Work item.
Below is a listing to transcribe in full and exactly; keep the pictures out.

::::

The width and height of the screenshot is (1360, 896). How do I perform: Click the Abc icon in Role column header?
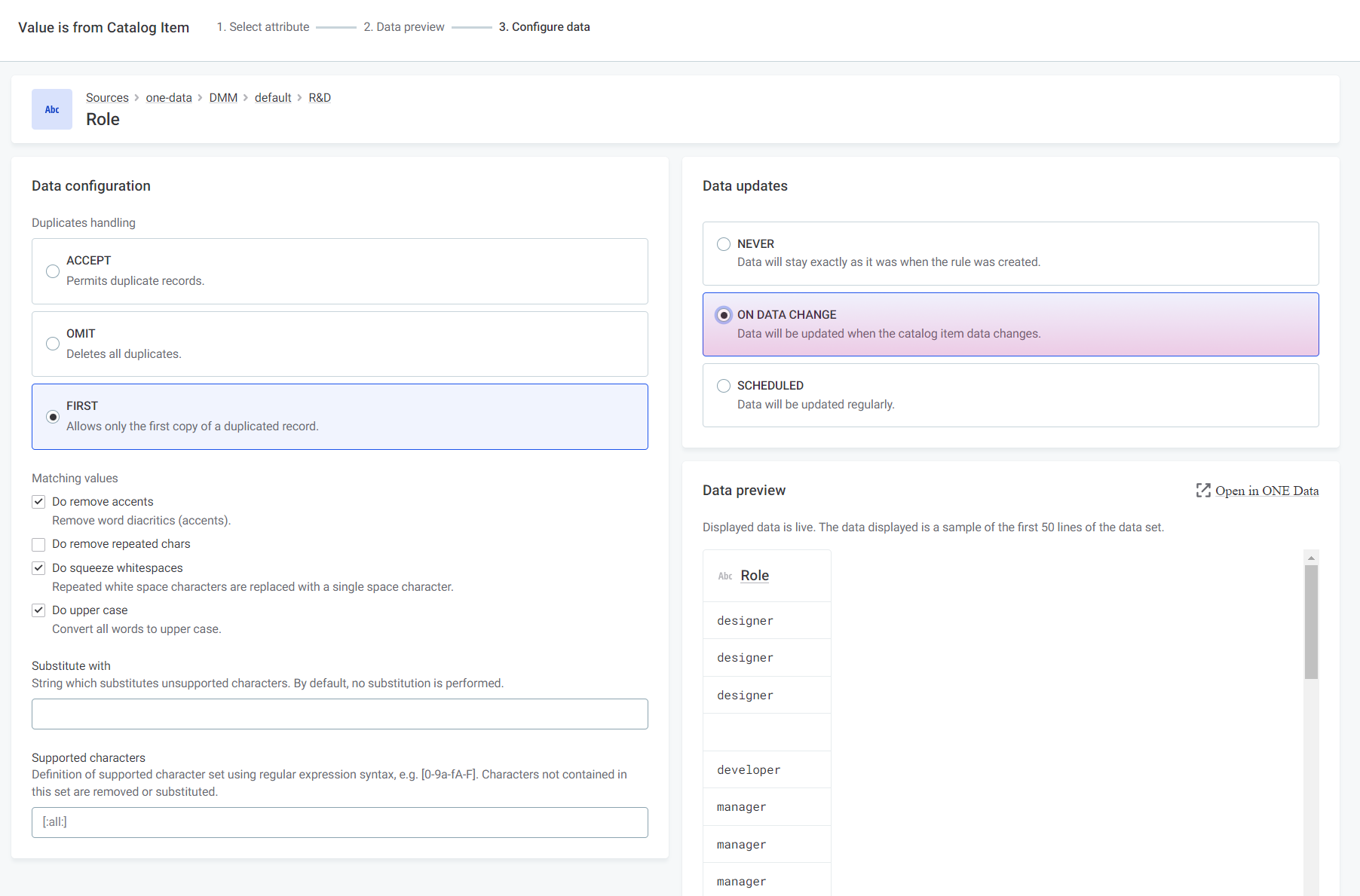click(724, 576)
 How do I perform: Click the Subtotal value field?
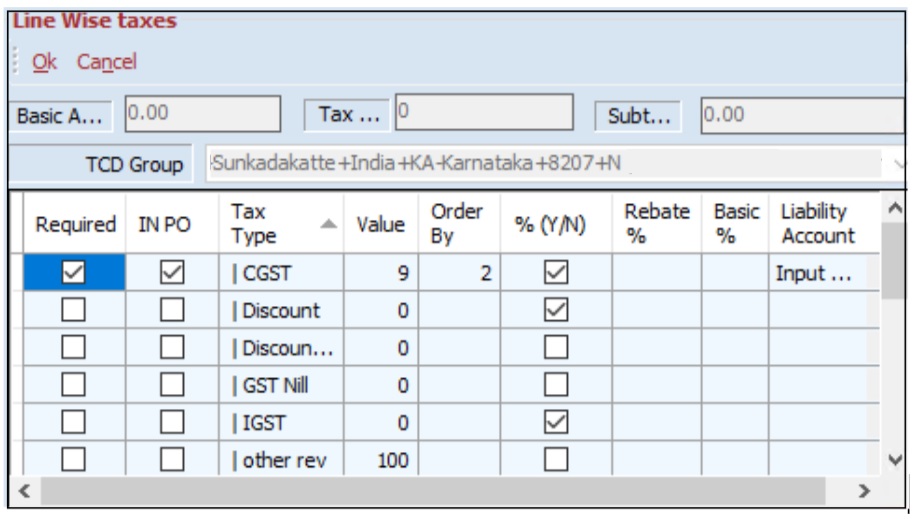coord(800,115)
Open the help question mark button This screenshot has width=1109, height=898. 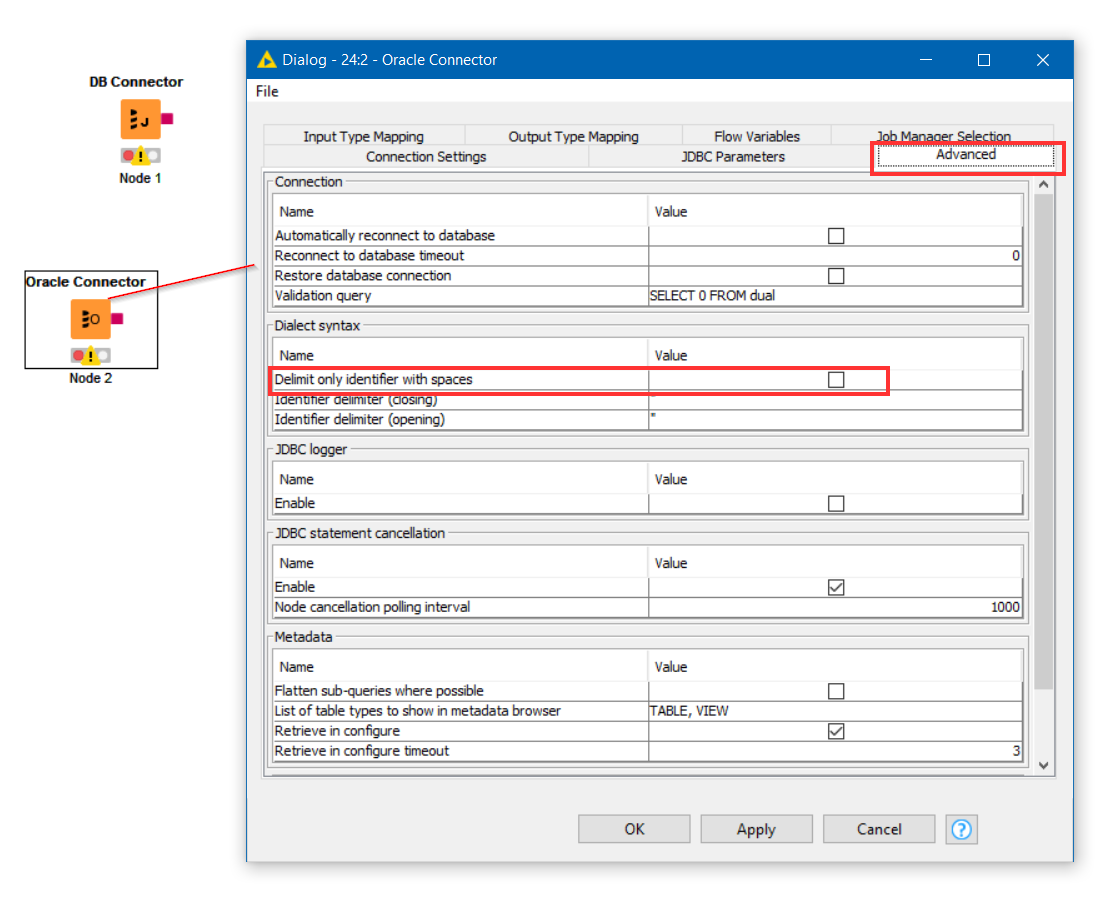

::::

Written answer.
The width and height of the screenshot is (1360, 896). How do I perform: Click the Abc icon in Role column header?
click(724, 576)
 How do I perform: Click the Subtotal value field?
coord(800,115)
Open the help question mark button This screenshot has width=1109, height=898. 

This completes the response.